Quantisation in speech and language models

by Rowley Adams | Apr 22, 2025 | AI Development

Quantisation underpins digital signal processing and now elements of contemporary machine learning. Digital audio and images are ubiquitous, and quantisation represents one of the core transformations from analogue to digital format – it converts continuous signals or values into discrete approximations of the real, like converting sound waves into digital audio or continuous light intensities into pixelated images. Quantisation is now also leveraged in efficient deployment of large language models (LLMs), and also as a representation learning tool in contemporary speech models. Quantisation is not only a technical necessity in digital formats but ties together concepts across information theory, cognitive science, artificial intelligence and linguistics.

Quantisation in audio

To illustrate quantisation, it can first be understood as it applies to audio. Quantisation is integral to all forms of digital audio. Any music, podcasts or videos encountered in digital format are quantised. As we will see quantisation also underpins landlines in a different form.

Sound in its physical form consists of continuous pressure waves, and the frequency of these waves determines what pitch we perceive. Sound waves move through the air and hit our auditory systems with a certain speed (frequency – perceived as pitch) and amplitude (perceived as loudness), like waves crashing into the shore, creating smooth, uninterrupted signals like the movement of water.

Digital formats are inherently discrete, not continuous. Computers can’t directly process continuous signals. They operate on discrete, finite data – specific, countable numbers that can be stored and manipulated. Transforming real audio into digital format therefore requires discretisation through two core processes – sampling and quantisation.

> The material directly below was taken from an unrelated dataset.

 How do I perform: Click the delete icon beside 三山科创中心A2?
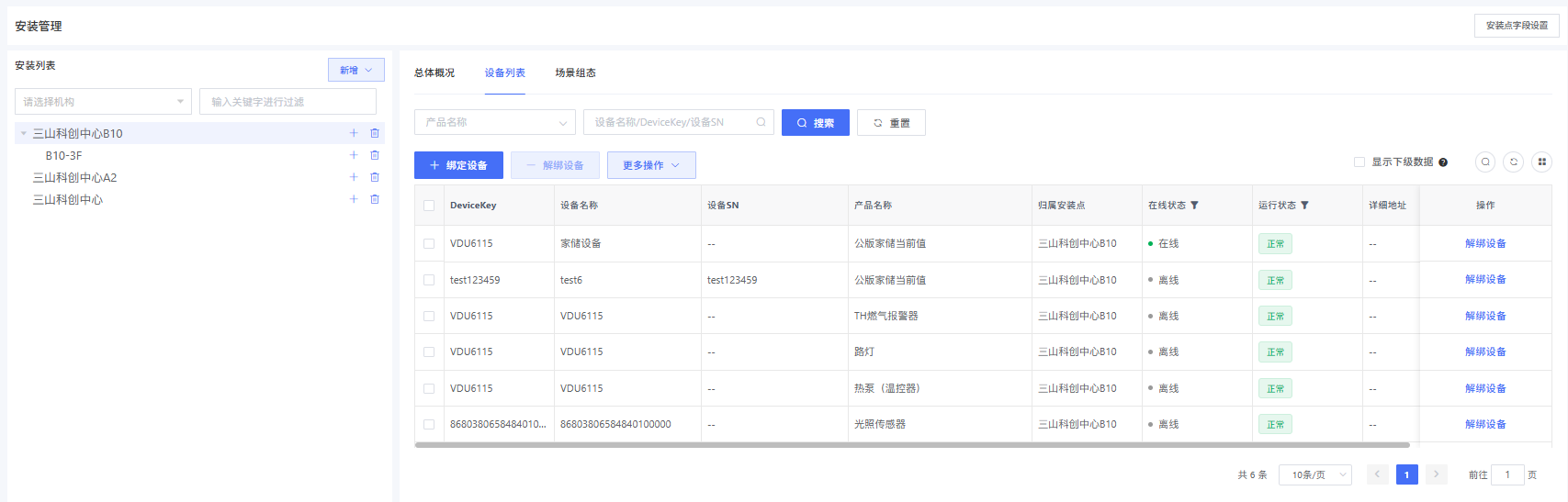[375, 177]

Audio in digital form is stored as a sequence of individual numbers, unlike in analogue formats, e.g. where the needle of a vinyl player follows the smooth, continuous grooves etched onto the vinyl. Sampling determines how many measurements are taken per second – typically 44.1kHz for CDs, meaning 44,100 measurements are taken every second. You can imagine that the shape of the smooth etching of a vinyl groove traversed over one second could be well approximated with 44,100 ‘steps’. Quantisation then determines the precision of these steps – quantisation sets how many distinct values each sample (measurement) can take, controlled by the bit depth.

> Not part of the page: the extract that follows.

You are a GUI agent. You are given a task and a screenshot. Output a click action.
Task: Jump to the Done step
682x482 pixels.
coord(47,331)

During quantisation, some information is inevitably lost, as each amplitude measurement is rounded to the nearest available level – this introduces a degree of error known as quantisation noise. The precision of the approximation of the signal is determined by the bit depth – 16-bit digital audio (standard for CDs) allows for 2^16 (65,536) possible values for each sample. So the shape of the vinyl groove over one second is approximated by 44,100 steps, where each step can take one of 65,536 values – hence why digital and analogue audio sound perceptually similar. You could use a larger bit depth, and therefore lose less information, but this would conversely require more storage.

Figures: Show quantised approximation of a real signal. Each sample of the actual signal (e.g. orange) is rounded to the nearest available level (green/red).

The bit depth directly impacts storage requirements and fidelity – 8-bit audio requires half the storage of 16-bit audio, as literally half the number of binary numbers are required to store the information – each sample is represented with 8 bits rather than 16. However, using 8-bit audio will sacrifice considerable dynamic range and fidelity, resulting in a coarse, arcade-like audio quality – in 8-bit audio there are only 2^8 = 256 levels, whereas in 16-bit there are 2^16 = 65,536 levels, so each sample has to be coarsely rounded to the nearest level, adding a lot of noise.. This tradeoff between compression efficiency and signal fidelity is also ubiquitous in machine learning.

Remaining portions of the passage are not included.